**TEXT TO READ:**
+-------+

5.3 Propensity score

Previously we discussed the setting of a discrete feature in which case we estimate group-wise ATEs and use the weighted average to obtain an overall ATE estimate. When there are many features (covariates), this approach is prone to the curse of dimensionality.6 Moreover, if features are continuous, we won’t be able to estimate ATE at each value of \(x \in \chi\) due to lack of enough sample size. Instead of estimating group-wise ATE and averaging them, we would want to use a more indirect approach. This is when propensity score comes in.

The implicit assumption is that we have collected enough features (discrete, continuous, interaction terms, higher degree polynomials) to back unconfoundedness. This again means that the treatment assignment is as good as random after controlling for \(X_i\). More formally, this us back to equation (5.3). But in actuality we are not interested in splitting groups to estimate group-wise treatment effects in the case when covariates are continuous and there are many characteristics determining the treatment assignment.

Propensity score: \(e(x)\). The probability of being treated given a set of covariates \(X\)s.

\[\begin{equation} e(x) = P(W_i = 1 | X_i = x) \tag{5.7} \end{equation}\]

The key property of the propensity score is that it balances units in the treatment and control groups. If unconfoundedness assumption holds, we can write the following:

\[\begin{equation} W_i \perp \{Y_i(0), \; Y_i(1)\} | \; e(X_i) \tag{5.8} \end{equation}\]

What equation (5.8) says is that instead of controlling for \(X\) one can control for the probability of treatment \((e(X))\) to establish the desired property that the treatment is as good as random. The propensity scores are mainly used for balancing purposes.

+-------+

**ENTRIES SHOWN:**
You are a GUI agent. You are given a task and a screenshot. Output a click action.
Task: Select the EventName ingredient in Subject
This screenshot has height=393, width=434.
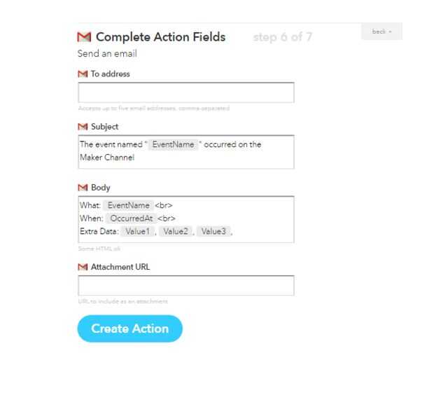coord(173,144)
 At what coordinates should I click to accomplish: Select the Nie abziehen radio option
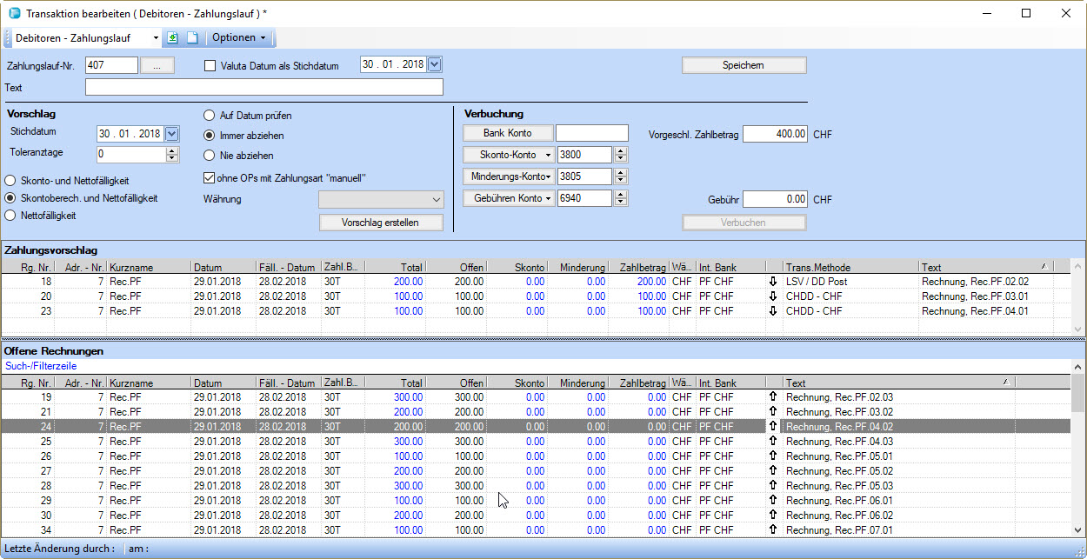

+-------+

**GOAL:**
Reproduce the propensity score passage verbatim, between "Propensity score: \(e(x)\)." and "for balancing purposes.", inclusive.

**ANSWER FOR THE TASK:**
Propensity score: \(e(x)\). The probability of being treated given a set of covariates \(X\)s.

\[\begin{equation} e(x) = P(W_i = 1 | X_i = x) \tag{5.7} \end{equation}\]

The key property of the propensity score is that it balances units in the treatment and control groups. If unconfoundedness assumption holds, we can write the following:

\[\begin{equation} W_i \perp \{Y_i(0), \; Y_i(1)\} | \; e(X_i) \tag{5.8} \end{equation}\]

What equation (5.8) says is that instead of controlling for \(X\) one can control for the probability of treatment \((e(X))\) to establish the desired property that the treatment is as good as random. The propensity scores are mainly used for balancing purposes.